International Journal of Diagnostic Imaging ◽

10.5430/ijdi.v4n2p28 ◽

2017 ◽

Vol 4 (2) ◽

pp. 28

Author(s):

Ayako Okada ◽

Morio Shoda ◽

Takahiro Takeuchi ◽

Ken Kato ◽

Wataru Shoin ◽

...

Keyword(s):

Heart Failure ◽

Atrial Fibrillation ◽

Congestive Heart Failure ◽

Dilated Cardiomyopathy ◽

Left Atrium ◽

Persistent Atrial Fibrillation ◽

Left Ventricular Ejection ◽

Lv Dysfunction ◽

Intravenous Drip ◽

Balloon Ablation

A 70-year-old man who developed dilated cardiomyopathy with persistent atrial fibrillation (PSAF) was admitted to our hospital. He was already drug-resistant. The left atrium (LA) was severely enlarged.
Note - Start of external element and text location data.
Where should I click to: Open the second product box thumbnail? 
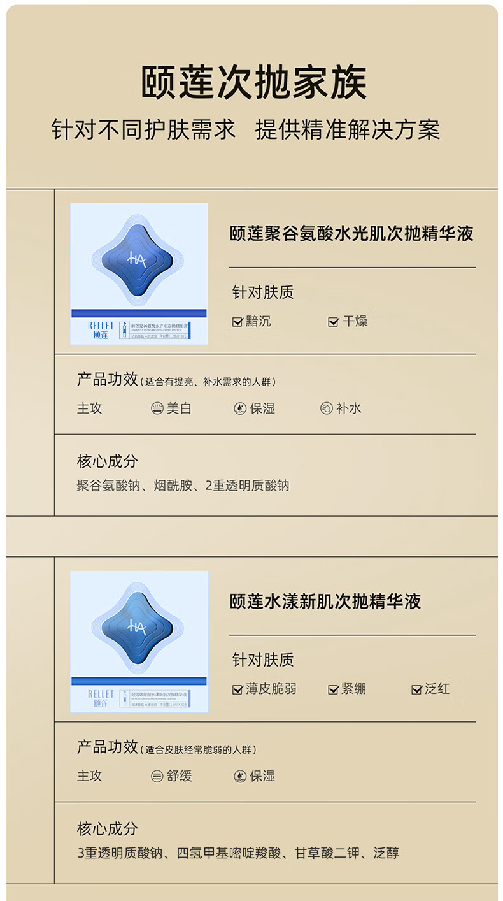(139, 642)
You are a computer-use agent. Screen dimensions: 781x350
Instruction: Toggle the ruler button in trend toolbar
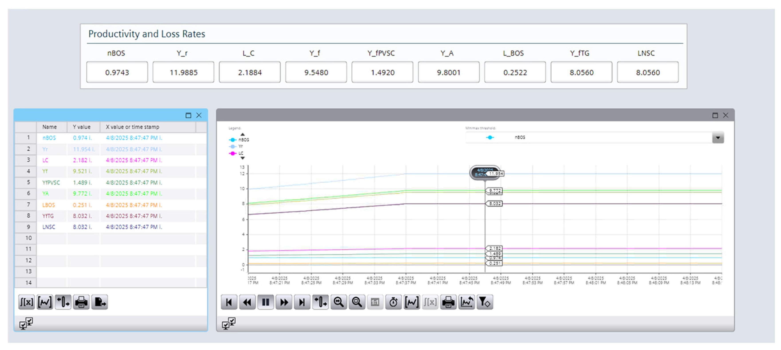(320, 302)
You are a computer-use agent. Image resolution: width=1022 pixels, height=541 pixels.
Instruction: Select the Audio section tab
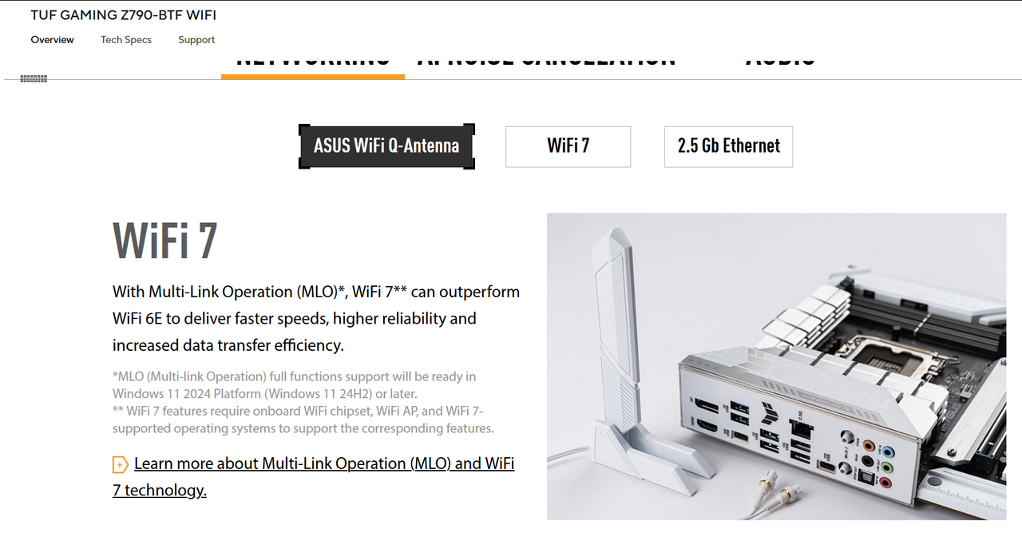[x=780, y=61]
The left ventricular ejection fraction (LVEF) was 39%, and contraction was severely reduced. For AF ablation, catheter ablation (CA) was used for mild to moderate LV dysfunction without severe left atrial dilatation. In severe LV dysfunction, excessive intravenous drip volume may precipitate congestive heart failure. On the other hand, shorter isolation time has been reported with balloon ablation as compared to CA. Therefore, the intravenous drip volume is small. We planned to use the balloon technique for a patient with LA dilatation and severe LV dysfunction despite another hospital not having done so. After the procedure, the pulmonary veins were successfully isolated, and congestive heart failure recovered after sinus rhythm termination. There was no recurrence of AF after the procedure. Hot balloon ablation can be effective for PSAF with severe heart failure.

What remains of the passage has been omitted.